Ghelderode, puisque c’est de lui qu’il s’agit, est d’abord connu comme
dramaturge, bien sûr. On apprécie de plus en plus le conteur aussi,
principalement pour ses « Sortilèges » que l’on trouve dans la belle collection
« L’Imaginaire » chez Gallimard, où ce recueil occupe très légitiment sa place
auprès des plus grands.
Mais l’on n’ignorera plus désormais que Michel
de Ghelderode est un fabuleux épistolier, un artiste de la correspondance comme
on l’était dans les temps anciens, temps anciens qu’il prolongea jusque dans la
seconde moitié du siècle dernier, c’est-à-dire bien après l’invention du
téléphone qui allait réduire considérablement la rédaction manuelle des
messages, et après l’introduction de la machine à écrire, à laquelle Ghelderode
répugnait à avoir recours. Il préférait tenir la plume, et coucher sur le
papier les arabesques que sa main émaciée y dessinait.
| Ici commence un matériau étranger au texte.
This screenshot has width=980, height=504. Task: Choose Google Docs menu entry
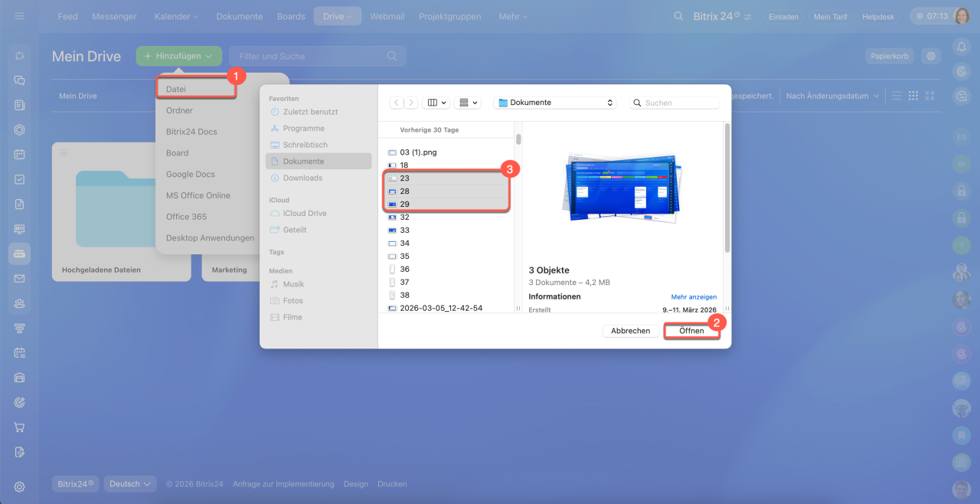coord(190,174)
Ghelderode était un égaré historique. Il était
à la fois de son époque et par ailleurs aussi contemporain des temps
christiques que de l’occupation espagnole, un des multiples espaces-temps
révolus où il se mouvait avec la plus désarmante aisance. Son « Barrabas »,
l’une de ses pièces les plus célèbres, est, comme une toile de Brueghel, la
transposition dans le Brabant des quinzième et seizième siècle de l’épisode
narré dans les Evangiles. Ghelderode entreprit de la sorte d’innombrables
voyages dans le passé qui pour lui ne passait jamais. Et il se comportait en
scribe comme on en voit dans les tableaux de Quentin Metsijs, assis à son
établi, et adressant ainsi des missives à des amis proches ou lointains,
traitant avec le même naturel un vieil ami de guindaille du temps de sa
jeunesse et un savant professeur de quelque université américaine.
C’est à un savant professeur que l’on doit ce
monument littéraire sans pareil. Une pure créature du monde intellectuel.
belge, fils de pêcheur westendais, formé à l’université de Leuven, l’une des
plus vieilles d’Europe, élu au sein de l’Académie royale de Langue et de
Littérature françaises de Belgique il y a presque vingt ans, qui a mis tout son
savoir et toute sa passion dans la récolte de milliers de lettres, et dans leur
patient examen critique et scientifique, au point que ces volumes sont, en fait
de texte, de son cru au moins autant que de Michel de Ghelderode lui-même.
Il y a quelque chose de dérisoire à commenter
en quelques mots une œuvre colossale qui en compte des centaines de milliers,
soit frappés au sceau de l’invention, voire du délire dans le chef de Ghelderode,
soit à celui de la rigueur interprétative chez Roland Beyen, véritable auteur
de la performance. Nourrie d’une générosité inouïe à l’égard de l’écrivain
auquel Beyen accorde une nouvelle vie, mais dirigée aussi vers ses disciples
chercheurs à qui il offre une matière d’étude inestimable, cette «
Correspondance » est un jalon monumental au fil de cet improbable phénomène
qu’est la littérature française de Belgique.